** Start of Data for the task **
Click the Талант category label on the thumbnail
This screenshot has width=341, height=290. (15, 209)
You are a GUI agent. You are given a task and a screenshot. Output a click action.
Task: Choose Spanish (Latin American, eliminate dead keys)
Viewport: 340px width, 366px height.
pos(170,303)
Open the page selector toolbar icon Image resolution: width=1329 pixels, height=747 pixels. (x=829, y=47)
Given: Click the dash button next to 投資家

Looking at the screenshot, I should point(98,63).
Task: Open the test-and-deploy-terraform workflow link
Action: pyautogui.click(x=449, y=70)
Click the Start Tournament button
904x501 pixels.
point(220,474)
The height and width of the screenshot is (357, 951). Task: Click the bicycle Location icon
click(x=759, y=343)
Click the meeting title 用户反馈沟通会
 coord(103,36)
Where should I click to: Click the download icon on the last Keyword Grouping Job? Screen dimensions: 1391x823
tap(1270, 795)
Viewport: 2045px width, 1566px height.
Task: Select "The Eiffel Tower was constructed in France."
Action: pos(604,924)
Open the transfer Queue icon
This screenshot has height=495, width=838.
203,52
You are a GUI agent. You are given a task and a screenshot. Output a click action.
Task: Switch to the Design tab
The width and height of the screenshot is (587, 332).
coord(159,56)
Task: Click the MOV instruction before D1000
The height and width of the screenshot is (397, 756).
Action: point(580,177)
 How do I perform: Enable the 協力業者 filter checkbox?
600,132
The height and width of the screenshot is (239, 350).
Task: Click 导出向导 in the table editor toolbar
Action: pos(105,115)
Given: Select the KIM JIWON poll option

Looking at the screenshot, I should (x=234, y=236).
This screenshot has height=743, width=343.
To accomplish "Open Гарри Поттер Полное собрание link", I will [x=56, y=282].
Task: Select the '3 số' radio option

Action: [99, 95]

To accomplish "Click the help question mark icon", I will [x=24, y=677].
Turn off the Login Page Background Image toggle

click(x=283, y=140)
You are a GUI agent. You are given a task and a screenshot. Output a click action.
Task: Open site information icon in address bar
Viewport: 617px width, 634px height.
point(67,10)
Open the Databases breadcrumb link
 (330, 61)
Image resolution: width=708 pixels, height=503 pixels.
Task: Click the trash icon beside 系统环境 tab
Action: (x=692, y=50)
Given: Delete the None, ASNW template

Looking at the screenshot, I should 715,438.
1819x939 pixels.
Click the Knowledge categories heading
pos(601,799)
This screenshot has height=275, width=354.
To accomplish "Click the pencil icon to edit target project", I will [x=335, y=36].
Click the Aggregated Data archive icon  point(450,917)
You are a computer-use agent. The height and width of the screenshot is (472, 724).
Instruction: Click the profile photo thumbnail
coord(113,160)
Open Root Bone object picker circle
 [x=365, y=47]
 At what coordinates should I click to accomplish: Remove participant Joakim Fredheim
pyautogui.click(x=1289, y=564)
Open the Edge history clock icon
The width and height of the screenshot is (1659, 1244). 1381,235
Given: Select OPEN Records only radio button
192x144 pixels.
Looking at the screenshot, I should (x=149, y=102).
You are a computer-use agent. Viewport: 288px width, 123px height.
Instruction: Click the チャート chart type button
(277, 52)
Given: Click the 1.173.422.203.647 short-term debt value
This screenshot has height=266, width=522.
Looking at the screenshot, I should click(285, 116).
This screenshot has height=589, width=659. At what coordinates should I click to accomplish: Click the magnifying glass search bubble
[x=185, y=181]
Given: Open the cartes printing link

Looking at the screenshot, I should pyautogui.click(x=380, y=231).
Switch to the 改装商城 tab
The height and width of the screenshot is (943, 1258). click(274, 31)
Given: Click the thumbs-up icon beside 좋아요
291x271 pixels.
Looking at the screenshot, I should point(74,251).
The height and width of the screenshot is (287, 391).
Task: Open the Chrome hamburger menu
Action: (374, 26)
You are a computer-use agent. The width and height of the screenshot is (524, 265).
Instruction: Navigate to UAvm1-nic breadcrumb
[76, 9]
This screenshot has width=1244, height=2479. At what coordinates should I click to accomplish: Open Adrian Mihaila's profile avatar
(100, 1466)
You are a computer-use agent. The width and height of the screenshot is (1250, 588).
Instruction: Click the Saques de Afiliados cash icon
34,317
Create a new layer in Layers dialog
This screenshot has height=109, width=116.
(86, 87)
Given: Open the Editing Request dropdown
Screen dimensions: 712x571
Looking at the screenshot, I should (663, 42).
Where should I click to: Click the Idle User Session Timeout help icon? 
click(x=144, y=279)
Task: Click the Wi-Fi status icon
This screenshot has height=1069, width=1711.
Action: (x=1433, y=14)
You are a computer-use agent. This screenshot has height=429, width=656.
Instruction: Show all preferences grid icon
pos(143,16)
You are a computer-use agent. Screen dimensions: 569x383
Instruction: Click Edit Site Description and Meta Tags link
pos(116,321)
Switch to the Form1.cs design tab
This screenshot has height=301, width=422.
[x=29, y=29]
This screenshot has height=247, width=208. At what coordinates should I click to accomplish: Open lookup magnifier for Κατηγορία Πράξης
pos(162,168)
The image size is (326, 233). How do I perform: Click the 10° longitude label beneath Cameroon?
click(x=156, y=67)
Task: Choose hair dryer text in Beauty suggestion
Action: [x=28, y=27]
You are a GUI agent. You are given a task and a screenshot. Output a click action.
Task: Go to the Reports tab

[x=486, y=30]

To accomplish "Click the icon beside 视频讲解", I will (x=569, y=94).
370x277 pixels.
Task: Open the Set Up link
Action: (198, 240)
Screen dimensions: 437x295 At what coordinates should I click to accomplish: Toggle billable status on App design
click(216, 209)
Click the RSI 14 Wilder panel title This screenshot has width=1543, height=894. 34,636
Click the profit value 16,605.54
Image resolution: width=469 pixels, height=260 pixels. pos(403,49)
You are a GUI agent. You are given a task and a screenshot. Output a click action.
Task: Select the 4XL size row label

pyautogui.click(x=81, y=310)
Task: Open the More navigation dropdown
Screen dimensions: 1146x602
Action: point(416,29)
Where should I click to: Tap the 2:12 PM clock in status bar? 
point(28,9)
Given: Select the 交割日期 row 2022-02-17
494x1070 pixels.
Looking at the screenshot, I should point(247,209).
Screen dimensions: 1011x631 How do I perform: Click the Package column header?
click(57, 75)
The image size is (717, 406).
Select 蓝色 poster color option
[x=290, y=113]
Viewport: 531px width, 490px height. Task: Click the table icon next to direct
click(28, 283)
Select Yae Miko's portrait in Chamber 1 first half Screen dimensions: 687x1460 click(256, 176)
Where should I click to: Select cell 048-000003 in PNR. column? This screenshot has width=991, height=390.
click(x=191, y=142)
** End of Data for the task **
#### Goal:
Please extract every line above that contains the word "coordinates".

#### Exercise answer:
 At what coordinates should I click to accomplish: Remove participant Joakim Fredheim
This screenshot has height=589, width=659. At what coordinates should I click to accomplish: Click the magnifying glass search bubble
This screenshot has width=1244, height=2479. At what coordinates should I click to accomplish: Open Adrian Mihaila's profile avatar
This screenshot has height=247, width=208. At what coordinates should I click to accomplish: Open lookup magnifier for Κατηγορία Πράξης
Screen dimensions: 437x295 At what coordinates should I click to accomplish: Toggle billable status on App design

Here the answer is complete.